Checking in Active Directory Users and Computers shows Najma Larson in the new OU. Note that only the object name has changed. To complete the user's name change, properties of the object such as display name, last name, and email address will still have to be modified with dsmod or Active Directory Users and Computers.

Removing Objects with dsrm

The final command-line tool for Active Directory is dsrm. It is used to delete Active Directory objects. If the object being referenced is a container, it's possible to delete the objects in the container but retain the object itself.

The syntax for dsrm is as follows:

dsrm <ObjectDN ...> [-noprompt] [-subtree [-exclude]]


  • -noprompt Do not prompt for confirmation before deleting object.

  • -subtree Delete the object and all objects included in it.

  • -exclude Used with subtree. Do not delete the object, just its contents.

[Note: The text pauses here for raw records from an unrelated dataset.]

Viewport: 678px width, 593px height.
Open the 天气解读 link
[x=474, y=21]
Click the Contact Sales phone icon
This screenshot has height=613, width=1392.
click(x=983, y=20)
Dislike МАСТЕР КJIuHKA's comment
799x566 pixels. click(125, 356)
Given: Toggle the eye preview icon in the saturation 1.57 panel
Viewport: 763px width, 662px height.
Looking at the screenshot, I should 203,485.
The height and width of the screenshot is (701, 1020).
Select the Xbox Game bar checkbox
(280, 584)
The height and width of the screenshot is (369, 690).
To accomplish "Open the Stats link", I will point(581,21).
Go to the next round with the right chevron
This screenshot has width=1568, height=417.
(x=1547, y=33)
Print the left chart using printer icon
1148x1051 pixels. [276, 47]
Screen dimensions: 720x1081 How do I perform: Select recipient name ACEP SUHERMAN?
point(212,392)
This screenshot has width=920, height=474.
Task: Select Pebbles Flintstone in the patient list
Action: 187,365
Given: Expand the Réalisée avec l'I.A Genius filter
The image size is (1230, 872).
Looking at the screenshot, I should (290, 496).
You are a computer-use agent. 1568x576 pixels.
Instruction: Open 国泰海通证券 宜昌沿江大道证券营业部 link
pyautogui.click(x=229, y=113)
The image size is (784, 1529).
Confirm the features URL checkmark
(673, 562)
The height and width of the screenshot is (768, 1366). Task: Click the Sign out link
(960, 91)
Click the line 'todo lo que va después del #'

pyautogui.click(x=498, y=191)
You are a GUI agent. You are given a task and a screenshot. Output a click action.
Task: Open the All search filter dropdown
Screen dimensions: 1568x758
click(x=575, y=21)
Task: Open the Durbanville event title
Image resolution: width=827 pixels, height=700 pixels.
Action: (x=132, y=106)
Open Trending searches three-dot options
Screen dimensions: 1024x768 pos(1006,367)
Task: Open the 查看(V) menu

For example, assume the Phoenix office has just completed a Systems Analysis course and wants to delete the accounts that were created for students in the course. The accounts were in the OU called AnalysisStudents under the "OU=Phoenix,DC=70-290,DC=int" OU. The AnalysisStudents OU should be retained for future classes. The following command will delete all the objects in the AnalysisStudents OU but retain the OU:

C:\>dsrm "OU=AnalysisStudents,OU=Phoenix,DC=70-290,DC=int" -subtree -exclude Are you sure you wish to delete all children of OU=AnalysisStudents,OU=Phoenix,DC=70-290,DC=int (Y/N)? y dsrm succeeded:OU=AnalysisStudents,OU=Phoenix,DC=70-290,DC=int


Importing and Exporting User Accounts

Objective:

Import user accounts

Some organizations occasionally have a need to create, modify, or delete thousands of user accounts at a time. Think of a large university with an incoming class of several thousand students at the start of each term. You certainly wouldn't want to create each of those accounts with Active Directory Users and Computers!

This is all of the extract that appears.